Hazırlayan/ Serdar Çelenk

İzmir tarihi, doğası, kültürü ve yeme-içme kültürü ile zengin bir kent. Turizmin ilk başladığı şehir. Tarihi nedeni ile ilk gezginleri kendine çekmiş. Ancak turizm yönünden önce Kuşadası, Bodrum, daha sonra da Antalya’dan başlayarak diğer kentlerin gerisinde kaldı. Bunun önemli nedenlerinden biri ülkemizin deniz-kum-güneş turizmi ile öne çıkmasıdır. Kitle turizmine uygun olması nedeni ile sermaye tarafından pompalanmış bu turizm şekli Türk turizmine damgasını vurdu ve vurmaya devam ediyor maalesef.

Turizm Bakanımız turizmci, odaları en pahalı satılan oteller zincirinin sahibi. En iyi o biliyor aslında ucuz turizm ile katma değeri yüksek turizmin farkını. Ama o bile genel eğilime uyarak yüksek turist sayısını hedef olarak gösteriyor. 2023 hedefini once 50 milyon olarak açıklarken, bir anda yukarıdan gelen bir uyarı ile hedefi 75 milyon turist olarak koyuyor. Yani hedef yine yüksek turizm geliri değil, çok turist.
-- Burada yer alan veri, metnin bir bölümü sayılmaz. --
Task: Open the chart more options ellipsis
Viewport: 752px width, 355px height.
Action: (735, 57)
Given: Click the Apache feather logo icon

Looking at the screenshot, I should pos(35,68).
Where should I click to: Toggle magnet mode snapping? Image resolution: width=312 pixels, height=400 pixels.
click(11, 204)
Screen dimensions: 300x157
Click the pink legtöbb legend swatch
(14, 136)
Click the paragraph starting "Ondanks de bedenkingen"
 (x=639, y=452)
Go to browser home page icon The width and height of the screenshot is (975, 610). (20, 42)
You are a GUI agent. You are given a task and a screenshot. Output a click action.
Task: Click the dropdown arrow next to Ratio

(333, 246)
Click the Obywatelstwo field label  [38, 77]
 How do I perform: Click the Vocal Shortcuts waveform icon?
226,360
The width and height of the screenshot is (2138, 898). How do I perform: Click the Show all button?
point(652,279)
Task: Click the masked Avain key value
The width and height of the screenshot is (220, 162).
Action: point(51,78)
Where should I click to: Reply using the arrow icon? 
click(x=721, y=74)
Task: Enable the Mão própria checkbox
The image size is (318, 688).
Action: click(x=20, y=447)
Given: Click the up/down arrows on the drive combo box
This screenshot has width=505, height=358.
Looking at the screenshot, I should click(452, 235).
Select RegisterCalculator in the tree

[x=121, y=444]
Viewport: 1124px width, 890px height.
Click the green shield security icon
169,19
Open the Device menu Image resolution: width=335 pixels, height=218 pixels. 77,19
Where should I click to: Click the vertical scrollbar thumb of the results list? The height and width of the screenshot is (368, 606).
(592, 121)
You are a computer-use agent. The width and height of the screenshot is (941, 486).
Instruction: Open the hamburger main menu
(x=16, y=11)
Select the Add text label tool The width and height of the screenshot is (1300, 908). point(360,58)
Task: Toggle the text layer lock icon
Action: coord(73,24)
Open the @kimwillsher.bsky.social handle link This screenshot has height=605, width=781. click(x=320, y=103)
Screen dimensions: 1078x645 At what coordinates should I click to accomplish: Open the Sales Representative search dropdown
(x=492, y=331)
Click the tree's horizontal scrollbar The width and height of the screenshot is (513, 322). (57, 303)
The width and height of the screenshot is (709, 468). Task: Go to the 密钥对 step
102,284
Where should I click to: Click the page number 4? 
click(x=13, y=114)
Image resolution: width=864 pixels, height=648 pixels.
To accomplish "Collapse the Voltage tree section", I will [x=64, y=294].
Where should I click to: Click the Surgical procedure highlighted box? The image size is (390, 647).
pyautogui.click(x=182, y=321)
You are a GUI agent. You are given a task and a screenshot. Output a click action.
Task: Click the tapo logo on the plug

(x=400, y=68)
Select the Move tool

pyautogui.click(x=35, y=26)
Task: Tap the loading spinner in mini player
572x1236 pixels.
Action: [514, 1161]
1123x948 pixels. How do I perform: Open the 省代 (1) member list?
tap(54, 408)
Ben olsam sorarım, bir anda hedefi % 50 artırdınız. Gelmez de, velev ki bu kadar turist geldi. Bu arada bu sayı şu anki turist sayısının tam iki katı. Peki şu an yetmeyen eğitimli personel sayısını, birkaç yılda iki katına çıkartacak düzenlemeyi nasıl yapacaksınız ? Hangi okullarda turizm eğitimi alacaklar, hangi tesislerde staj yapıp deneyim kazanacaklar.

Farklı bir turizm mümkün

Bunun imkansız olduğunu hepimiz biliyoruz. Hayaller Paris, gerçekler bilmem neresi. Bunun yerine, dersimize çelışarak, farklı turizm çeşitleri ile daha az turist ile çok daha yüksek geliri hedeflemiz gerekir. Turizmi çeşitlendirmek, farklılaştırmak, kişilere özel hale getirmemiz gerekir ki, turizm gelirinden hak ettiğimiz payı alalım.

Gelelim İzmir’e. İzmir sahip olduğu üstün değerleri ile turizmin alt klasmanda oynamayı hak etmiyor. Ne kitle turizmi yapacak fiziki durumumuz var, ne de isteğimiz. Biz İzmir olarak üst ligde oynamak istiyoruz. İstemek yetmiyor tabii ki.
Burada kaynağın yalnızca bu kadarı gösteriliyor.